I got a personal Mac Studio M4 Max with 128GB RAM for a silent, relatively power-efficient yet powerful home server. It runs Ollama + Open WebUI with GPT-OSS 120b as well as GLM4.5-Air (default quantisations). I rarely ever use ChatGPT anymore. Love that all data stays at home. I connect remotely only via VPN (my phone enables this automatically via Tasker).
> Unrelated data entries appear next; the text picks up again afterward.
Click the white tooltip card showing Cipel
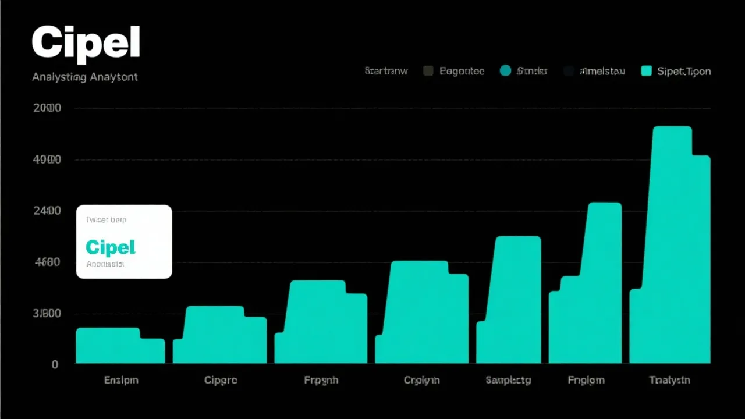The image size is (745, 419). 124,242
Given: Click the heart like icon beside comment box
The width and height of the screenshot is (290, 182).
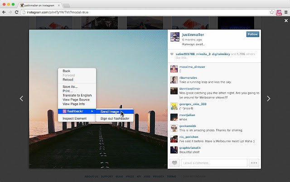Looking at the screenshot, I should 174,163.
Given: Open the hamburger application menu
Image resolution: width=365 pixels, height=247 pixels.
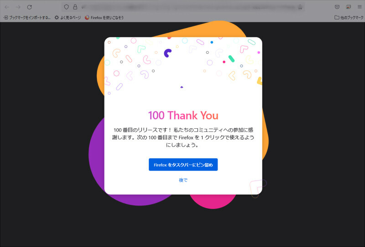Looking at the screenshot, I should (360, 7).
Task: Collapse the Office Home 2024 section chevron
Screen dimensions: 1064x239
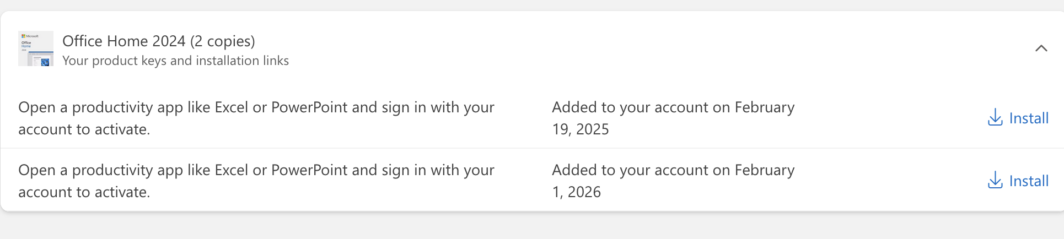Action: click(x=1041, y=48)
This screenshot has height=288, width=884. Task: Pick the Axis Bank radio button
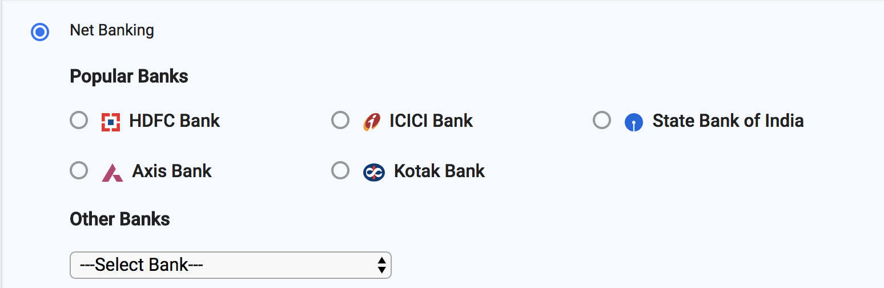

I'm 50% brainstorming ideas with it, asking critical questions and learning something new. The other half is actual development, where I describe very clearly what I know I'll need (usually in TODOs in comments) and it will write those snippets, which is my preferred way of AI-assistance. I stay in the driver seat; the model becomes the copilot. Human-in-the-loop and such. Worked really well for my website development, other personal projects and even professionally (my work laptop has its own Open WebUI account for separation).

I like your method of adding TODOs in your code, then using a model - I am going to try that. I only have a 32G M2 Mac so I have to use Ollama Cloud to run some of the larger models but that said I am surprised by what I can do ‘all local’ and it really is magical running all on my own hardware, when I can.

The TODOs really help me get my logic sorted out first in pseudocode. Glad to inspire someone else with it!

I've read that GPT-OSS:20b is still a very powerful model, I believe it fits in your Mac's RAM as well and could still be quite fast to output. For me personally, only the more complex questions require a better model than local ones. And then I'm often wondering if LLMs are the right tool to solve the complexity.